Enforce Size Limits on Upload

Another option is to enforce size limits when images get uploaded into Sitecore. This prevents oversized images from entering the system at all.

You can impose max width, height, and file size values on media item uploads. Images exceeding those limits would throw errors on upload and be rejected.

For example:

<mediaLibrary> <limits> <enforceMaximumUploadFileSize>500KB</enforceMaximumUploadFileSize> <maxUploadFileSize>500KB</maxUploadFileSize> </limits> </mediaLibrary>

This forces authors to properly size and optimize images themselves before they can be added to Sitecore. However, it also creates authoring friction which could result in fewer images used.

Scale Automated Optimization

For larger media libraries, automated optimization is likely needed. Server-side tools like Kraken should handle new uploads out of the box. But you may need to augment them with background batch optimization.

Run scheduled jobs with PowerShell scripts or Azure Functions that:

  • Pull batches of recent media uploads from Sitecore.
  • Send them to an optimization API like Kraken.
  • Overwrite the unoptimized images with the compressed versions.

This robust automation ensures even huge volumes of new images get optimized post-upload. Dial compression levels as needed to fit business image quality standards.

Considerations for Specific Image Types

Not all images should be optimized identically. Certain image types require special handling to maintain visual quality or transparency.

Logos and Illustrations

Logos, illustrations and other images with fine detail, hard edges and text require lossless or very mild lossy compression. Aggressive lossy compression can introduce unsightly artifacts. Convert these images to WebP losslessly or only apply light JPEG compression.

Photographs

Photos tend to tolerate heavier lossy compression. Aim for 60-80 quality levels in JPEG or WebP compression. But watch for banding effects in gradients or fine textures. Scale down photos to target display dimensions so they don't load oversized.

Images with Transparency

For images with transparent backgrounds like PNGs, use tools that maintain alpha channel transparency during WebP conversion and optimization. This avoids opacity being lost or turned black. SVGO is an SVG optimizer that handles transparencies well.

Favicons

Favicons require specific sizing like 16x16, 32x32 pixels. Scale favicon source images to each needed size before upload. Favicons are also static assets suited for long browser caching rather than dynamic optimization.

Review Final Optimized Images

Always spot check a sample of optimized images before launching site changes. Verify:

  • Image quality remains satisfactory after compression.
  • Key image features are not degraded or distorted.
  • Transparent backgrounds did not lose opacity.
  • Text and logos remain crisp without artifacts.
  • Color gradients appear smooth without banding.

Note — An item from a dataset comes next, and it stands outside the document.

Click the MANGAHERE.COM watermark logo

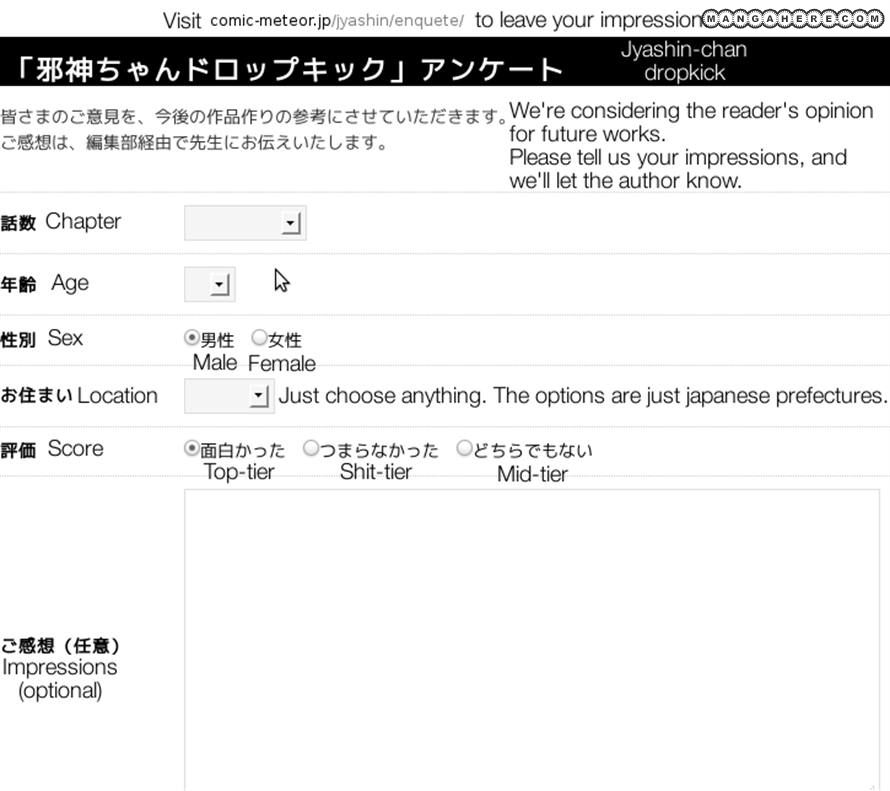793,18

Catch any quality issues early by inspecting optimized images closely across use cases. Tweak tools and settings until a viable balance is struck between quality and performance.

Use Image CDNs for Faster Delivery

Optimized images load even faster when delivered through a content delivery network. Image CDNs store cached image files on edge servers worldwide. This brings images physically closer to visitors for lower latency.

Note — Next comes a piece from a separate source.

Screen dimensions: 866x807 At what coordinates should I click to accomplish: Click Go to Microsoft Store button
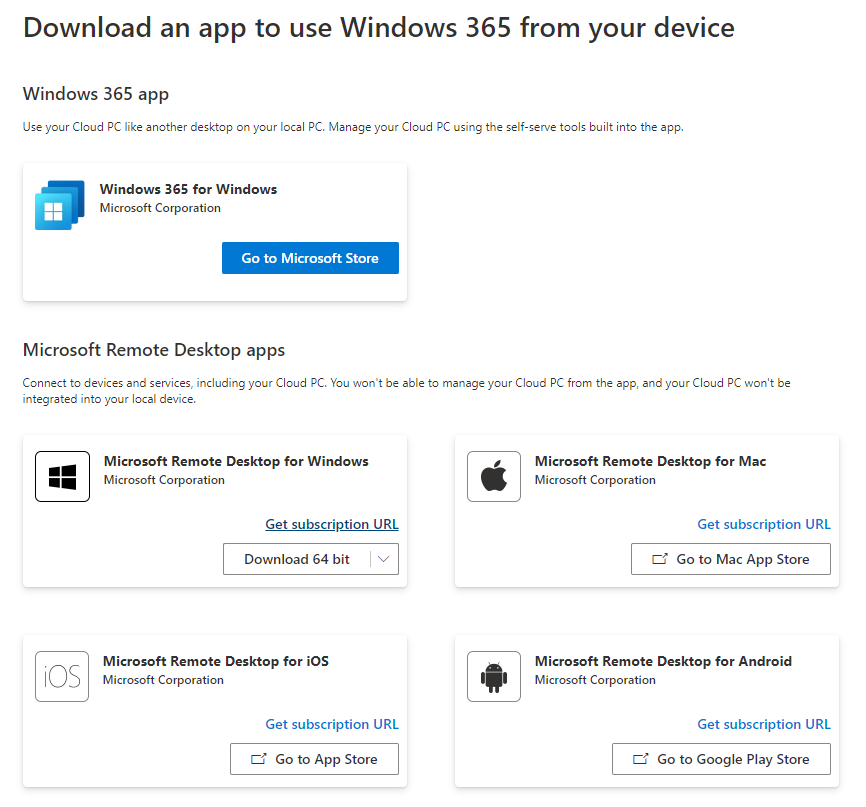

Most dedicated image CDNs also auto-optimize files. Features like:

  • Automatic compression and resizing.
  • Background image format conversion.
  • Responsive image serving based on device.

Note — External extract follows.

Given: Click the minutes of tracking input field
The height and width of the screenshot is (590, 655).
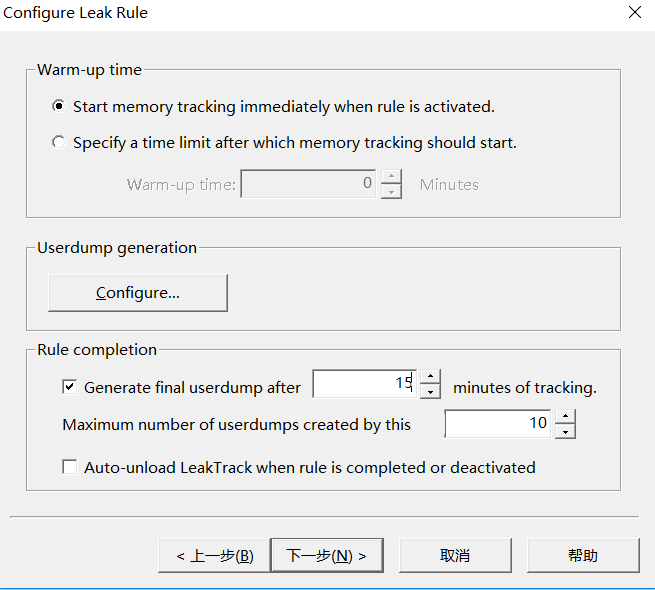Looking at the screenshot, I should [x=365, y=384].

With an image CDN in place, images get optimized and delivered faster without touching your core Sitecore servers. Configure Sitecore's Media.MediaLinkServerUrl setting to point to your CDN origins for simple integration.

Additionally, image CDNs make implementing advanced techniques like WebP delivery easier. They handle dynamically detecting browser support and serving WebP or JPEG/PNG accordingly.

Optimizing Sitecore images improves page speed while maintaining visual quality. Follow these best practices to serve fast-loading images that delight users on all devices. Reduce image bloat that has built up over the years, and prevent it going forward. With optimized images, your Sitecore site will load at lightning speed.